LABEL_FONT_SIZE = 15
TITLE_FONT_SIZE = 25

## Import Data

In [None]:
print('Loading Status Data...')

# glob all files
file_path_slug = '../source_data/bayareasbikeshare/*_status_data.csv'
file_list = glob(file_path_slug)

status_df = pd.DataFrame()
chunks = []

file_counter = 1

# load data from each file
for file in file_list:
    file_name = file.split('/')[-1]
    print('\tLoading file\t%s' % file_name)

    chunk_counter = 1
    chunksize = 10000
    num_chunks = math.ceil(sum(1 for row in open(file, 'r'))/chunksize)

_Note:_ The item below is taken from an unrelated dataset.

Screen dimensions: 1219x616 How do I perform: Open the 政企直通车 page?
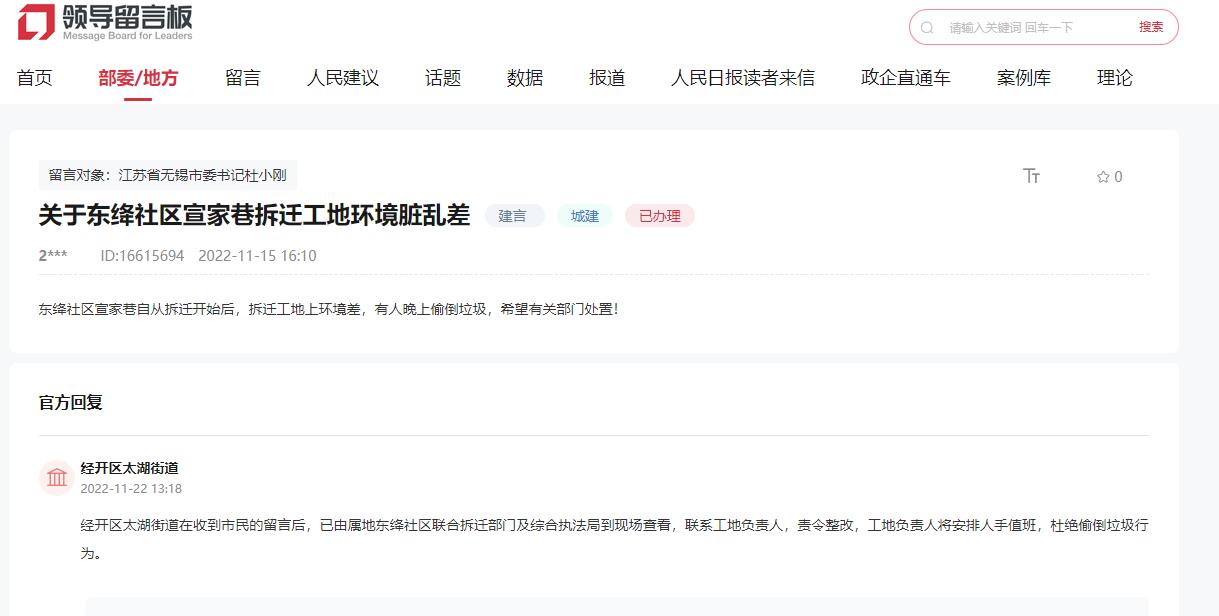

    # import file in chunks
    for chunk in pd.read_csv(file, chunksize=chunksize, iterator=True):
        
        # correct date time formatting
        if file_name == '201408_status_data.csv' or file_name == '201508_status_data.csv':
            # 2014-03-01 00:00:02
            chunk['time']   = pd.to_datetime(chunk['time'],   format="%Y-%m-%d %H:%M:%S").values.astype('<M8[m]')
            
        if file_name == '201608_status_data.csv':
            # 9/1/2015 00:00:02
            chunk['time']   = pd.to_datetime(chunk['time'],   format="%m/%d/%Y %H:%M:%S").values.astype('<M8[m]')
        
        if file_name == '201402_status_data.csv':
            # 2013/08/29 12:06:01
            chunk['time']   = pd.to_datetime(chunk['time'],   format="%Y/%m/%d %H:%M:%S").values.astype('<M8[m]')
            
        chunks.append(chunk)

        if chunk_counter == 1 or chunk_counter % math.ceil(num_chunks/10) == 0 or chunk_counter == num_chunks:
            print('\t[%s] finished chunk %s of %s' % (datetime.datetime.now().time(), str(chunk_counter).rjust(5), str(num_chunks).rjust(5)))
        chunk_counter += 1

    print('Finished file! (%d of %d)\n' % (file_counter, len(file_list)))
    file_counter += 1

# print('Merging chunks to dataframes')
status_df = pd.concat(chunks)
print('Data Loaded Successfully!')


In [None]:
status_df.head()

In [None]:
status_df.info()

In [None]:
print('[%s] Cleaning up duplicates' % datetime.datetime.now().time())
status_df.drop_duplicates(inplace=True)
print('[%s] Resetting Index' % datetime.datetime.now().time())
status_df.reset_index(drop=True, inplace=True)
print('\t[%s]Complete!\n' % datetime.datetime.now().time())
status_df.head(3)

In [None]:
status_df.info()

# Cleaning Functions

In [None]:
def show_station(df, id, time_min, time_max, x_label = '', y_label = '', title_suffix='', color='b', col='bikes_available'):
    '''Plot Usage of station between two time stamps
        usage is default the number of 'bikes_available' at any given time period
    '''
    t = pd.DataFrame()
    t = df[df.station_id == id]
    t.set_index('time', inplace=True)
    ax = t[col].plot(color=color, figsize=(24,3))
    ax.set_xlim(time_min, time_max)
    if title_suffix != '':
        title = 'Station %s - %s' % (id, title_suffix)
    elif y_label != '':
        title = 'Station %s - %s' % (id, y_label)
    else:
        title = 'Station %s' % id
    ax.set_title(title, size=TITLE_FONT_SIZE, weight='bold')
    ax.set_xlabel(x_label, size=LABEL_FONT_SIZE, weight='bold')
    ax.set_ylabel(y_label, size=LABEL_FONT_SIZE, weight='bold')
    plt.show()
    
    # empty out t dataframe, HOpefully more memory concious
    t = pd.DataFrame()

In [None]:
def date_fixes(df=None, old_station=0, new_station=0, change_date=None):
    '''Update status records from old station id to new station id on dates following the change date value '''
    print('[%s]\tUpdating %s to %s for dates after %s' % (datetime.datetime.now().time(), old_station, new_station, change_date))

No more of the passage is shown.